Figure 1 shows the mathematical formulation for our model, in a style like that used in academic papers.

There are many different notation conventions adopted by different authors and publications. Such diversity can make it difficult to interpret the equations. Even so, there is sufficient commonality that we usually can decipher the intended meaning of the formulation.

Figure 1. Our model's mathematical formulation
\begin{alignat}{1} &\text{Objective} \\ & \quad \text{Maximize} \ fScore &= \quad &\sum_{p=1}^m \sum_{d=1}^n \left( dPreference_{p,d} \times vAllocation_{p,d} \right) \tag{1} \\ &\text{Subject to} \\ & \quad \sum_{p=1}^m vAllocation_{p,d} \ \ &= &1 \tag{2} &\begin{array}{l} \forall \ d \in \{1 \ldots n\} \\ \end{array} \\ & \quad \sum_{d=1}^n vAllocation_{p,d} &= &1 \tag{3} &\begin{array}{l} \forall \ p \in \{1 \ldots m\} \\ \end{array} \\ & \quad vAllocation_{p,d} &\leq &dAvailability_{p,d} \tag{4} &\begin{array}{l} \forall \ p \in \{1 \ldots m\}, \\ \forall \ d \in \{1 \ldots n\} \\ \end{array} \\ &\text{Variables} \\ & \quad vAllocation_{p,d} &= &\begin{cases} 1, &\text{if person \(p\) is allocated to desk \(d\)} \\ 0, &\text{otherwise} \tag{5} \end{cases} &\begin{array}{l} \forall \ p \in \{1 \ldots m\}, \\ \forall \ d \in \{1 \ldots n\} \\ \end{array} \\ &\text{Data} && \\ & \quad dAvailability_{p,d} &= &\begin{cases} 1, &\text{if desk \(d\) is available to person \(p\)} \\ 0, &\text{otherwise} \tag{6} \end{cases} &\begin{array}{l} \forall \ p \in \{1 \ldots m\}, \\ \forall \ d \in \{1 \ldots n\} \\ \end{array} \\ & \quad dPreference_{p,d} &= \tag{7} &\begin{array}{l} \text{Person \(p\) preference for desk \(d\)} \\ \text{(1 low \(\ldots\) 10 high)} \end{array} &\begin{array}{l} \forall \ p \in \{1 \ldots m\}, \\ \forall \ d \in \{1 \ldots n\} \\ \end{array} \\ &\text{Indices} \\ & \quad p &\ &\text{Person} \tag{8} \\ & \quad d &\ &\text{Desk} \tag{9} \\ &\text{Dimensions} \quad \\ & \quad m &\ &\text{Number of people} \tag{10} \\ & \quad n &\ &\text{Number of desks} \tag{11} \\ &\text{Bounds} \\ & \quad \text{Non-negative} &\ &\quad \tag{12} \\ \end{alignat}

The formulation consists of the following sections:

  • Objective.
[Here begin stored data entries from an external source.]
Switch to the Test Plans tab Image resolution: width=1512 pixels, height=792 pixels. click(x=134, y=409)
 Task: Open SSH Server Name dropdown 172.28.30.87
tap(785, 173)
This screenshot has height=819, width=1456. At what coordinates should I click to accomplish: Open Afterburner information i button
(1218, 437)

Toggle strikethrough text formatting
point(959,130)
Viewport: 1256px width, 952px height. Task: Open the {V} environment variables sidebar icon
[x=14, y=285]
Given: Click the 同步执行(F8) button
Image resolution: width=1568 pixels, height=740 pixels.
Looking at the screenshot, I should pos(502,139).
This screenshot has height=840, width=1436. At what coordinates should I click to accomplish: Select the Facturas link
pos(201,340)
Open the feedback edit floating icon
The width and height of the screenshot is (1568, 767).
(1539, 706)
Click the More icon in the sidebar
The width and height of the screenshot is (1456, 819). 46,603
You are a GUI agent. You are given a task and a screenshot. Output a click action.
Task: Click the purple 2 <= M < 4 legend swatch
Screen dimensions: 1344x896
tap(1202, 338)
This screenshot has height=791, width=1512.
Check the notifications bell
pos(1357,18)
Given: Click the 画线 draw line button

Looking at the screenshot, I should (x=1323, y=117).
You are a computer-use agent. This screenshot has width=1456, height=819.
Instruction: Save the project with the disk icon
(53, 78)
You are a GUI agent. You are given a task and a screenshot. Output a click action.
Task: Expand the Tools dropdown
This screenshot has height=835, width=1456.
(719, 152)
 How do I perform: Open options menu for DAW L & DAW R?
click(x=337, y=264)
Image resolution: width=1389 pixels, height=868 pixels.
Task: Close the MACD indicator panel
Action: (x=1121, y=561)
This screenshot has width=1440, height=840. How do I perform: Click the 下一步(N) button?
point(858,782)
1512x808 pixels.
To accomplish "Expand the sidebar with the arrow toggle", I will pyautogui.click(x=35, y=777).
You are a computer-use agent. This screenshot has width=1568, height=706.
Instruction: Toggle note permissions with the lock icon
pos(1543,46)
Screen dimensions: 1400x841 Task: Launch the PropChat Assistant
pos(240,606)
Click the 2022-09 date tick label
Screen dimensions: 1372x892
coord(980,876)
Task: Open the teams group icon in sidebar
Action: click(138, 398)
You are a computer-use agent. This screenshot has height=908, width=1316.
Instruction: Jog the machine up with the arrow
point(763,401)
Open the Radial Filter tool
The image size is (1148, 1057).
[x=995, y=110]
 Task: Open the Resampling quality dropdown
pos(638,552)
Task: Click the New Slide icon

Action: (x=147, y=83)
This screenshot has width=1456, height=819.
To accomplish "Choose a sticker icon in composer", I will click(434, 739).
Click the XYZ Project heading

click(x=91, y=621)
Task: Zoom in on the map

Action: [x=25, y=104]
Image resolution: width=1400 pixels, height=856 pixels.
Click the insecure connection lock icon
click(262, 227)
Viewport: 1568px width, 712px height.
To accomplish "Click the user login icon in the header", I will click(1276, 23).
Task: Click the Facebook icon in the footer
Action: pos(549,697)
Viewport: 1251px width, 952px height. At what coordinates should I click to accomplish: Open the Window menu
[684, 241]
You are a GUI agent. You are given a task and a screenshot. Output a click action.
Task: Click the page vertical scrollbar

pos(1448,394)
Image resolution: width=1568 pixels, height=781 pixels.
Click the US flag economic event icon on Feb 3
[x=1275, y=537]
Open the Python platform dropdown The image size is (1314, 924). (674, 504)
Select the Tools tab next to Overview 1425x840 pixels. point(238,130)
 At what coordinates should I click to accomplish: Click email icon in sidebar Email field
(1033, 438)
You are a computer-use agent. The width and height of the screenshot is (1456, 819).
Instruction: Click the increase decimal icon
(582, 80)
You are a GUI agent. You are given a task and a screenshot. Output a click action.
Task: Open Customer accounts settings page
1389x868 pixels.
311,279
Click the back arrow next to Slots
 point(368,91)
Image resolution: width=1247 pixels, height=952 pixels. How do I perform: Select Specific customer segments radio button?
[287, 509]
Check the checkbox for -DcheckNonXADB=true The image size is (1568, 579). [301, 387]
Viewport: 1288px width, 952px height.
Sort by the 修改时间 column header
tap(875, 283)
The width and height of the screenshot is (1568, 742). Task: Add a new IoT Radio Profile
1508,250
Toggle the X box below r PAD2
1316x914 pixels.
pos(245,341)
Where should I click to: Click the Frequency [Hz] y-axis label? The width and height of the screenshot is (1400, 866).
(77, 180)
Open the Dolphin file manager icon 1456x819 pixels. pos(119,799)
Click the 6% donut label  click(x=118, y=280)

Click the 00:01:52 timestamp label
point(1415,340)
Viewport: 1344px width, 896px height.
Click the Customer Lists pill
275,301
Specifies the objective function and whether we want to minimize or maximize that function.
  • Subject to. Specifies the constraints that the objective function is subject to.
  • Variables. Defines the variables for our model.
  • Data. Defines the data that is input to the model.
  • Indices. Defines the indices, or sets, for the data, variables, and constraints.
  • Dimensions. Defines the dimensions of the sets.
  • Bounds. Allow variables to be free (negative or positive), or be non-negative.

Notation used in the formulation

To aid with interpretation of the formulation, we use a style that is more verbose than most examples in the academic literature. In particular, we precede each term with a letter indicating whether it represents data \(d\), a variable \(v\), or a formula \(f\). In addition, most academic model formulations use only symbols, whereas we use words when defining some of the terms. Using only symbols makes the formulation more succinct, but it can also make it more difficult to understand.

Even so, our example is broadly similar to the notation used in the academic literature. Specifically, Figure 2 shows our Equation (2) annotated to describe the meaning of each part of the notation.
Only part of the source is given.